- **Required actions**
A – In the text about the Xenon display, list in order the stages an electron of the gas goes through, from the moment it gains energy until it gives that energy off.
B – According to the text about the Xenon display, what powers the discharge tube?
C – Edit the text about the Xenon display: give the part between "About the Display: As" and "energy as light.", inclusive, with "transformer" replaced by "power supply".

- **Document section**
- - - -

The Instrumentation Center



Why is Xenon used in ion thrusters?

Contributor: University of Toledo Instrumentation Center

About the Display: As one of the noble gases, Xenon was chosen by the Instrumentation Center. The display box features a discharge tube in the shape of the element's symbol. The tube is filled with Xenon and powered by a transformer. When an electric charge excites the Xenon gas in the tube, the Xenon emits a blue or light lavender glow. The glow comes from an electron of the gas becoming excited from the energy. The excited electron leaves its electron shell and orbits the nucleus of the atom at a higher state. Eventually, the electron will return to its original state, releasing the extra energy as light.

- - - -

- **Material provided**

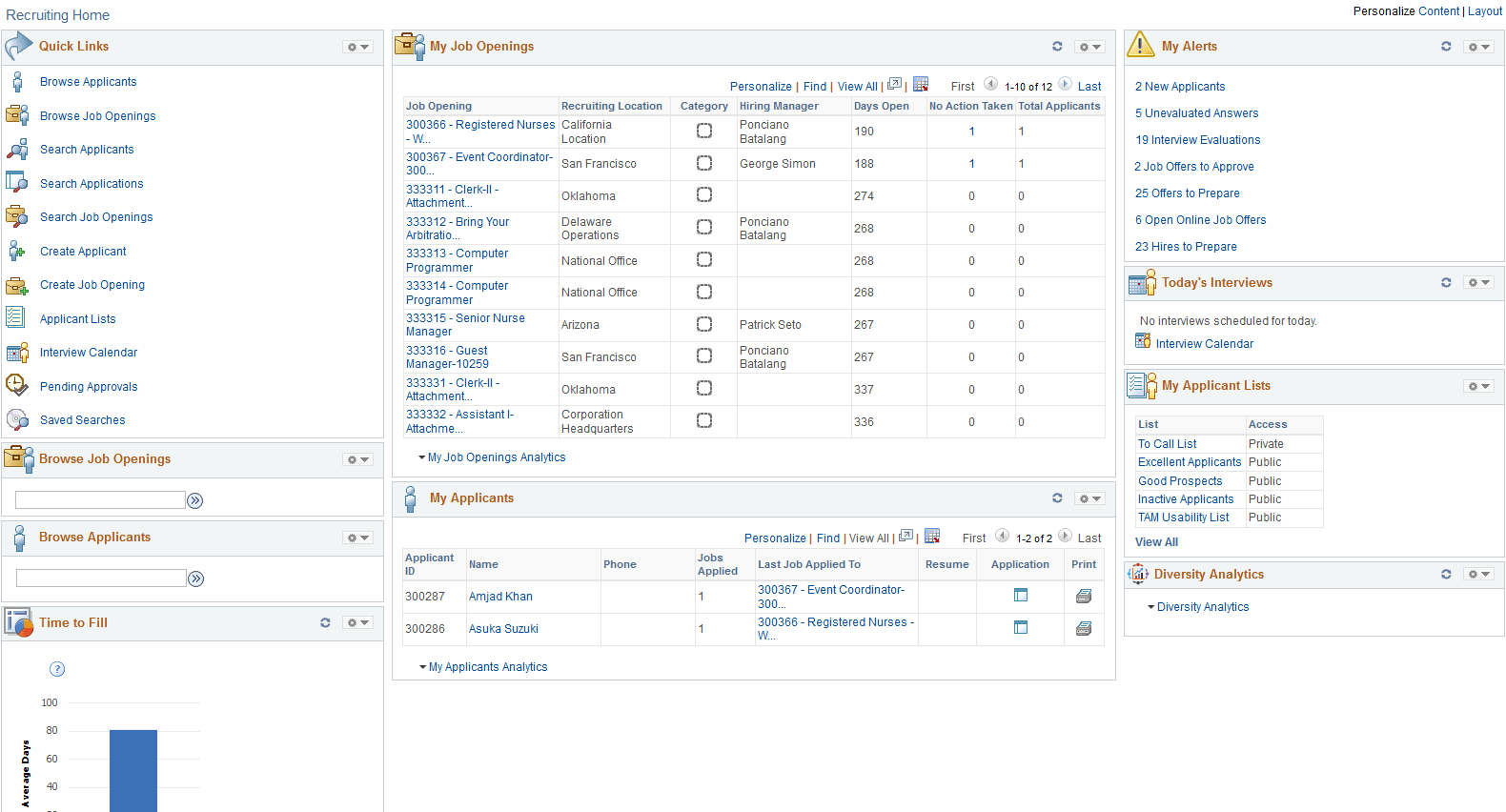Expand My Job Openings Analytics section

tap(492, 457)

- - - -

- **Solutions per task**
A –
1. It becomes excited from the energy.
2. It leaves its electron shell.
3. It orbits the nucleus of the atom at a higher state.
4. It returns to its original state, releasing the extra energy as light.

B – A transformer powers the tube.

C –
About the Display: As one of the noble gases, Xenon was chosen by the Instrumentation Center. The display box features a discharge tube in the shape of the element's symbol. The tube is filled with Xenon and powered by a power supply. When an electric charge excites the Xenon gas in the tube, the Xenon emits a blue or light lavender glow. The glow comes from an electron of the gas becoming excited from the energy. The excited electron leaves its electron shell and orbits the nucleus of the atom at a higher state. Eventually, the electron will return to its original state, releasing the extra energy as light.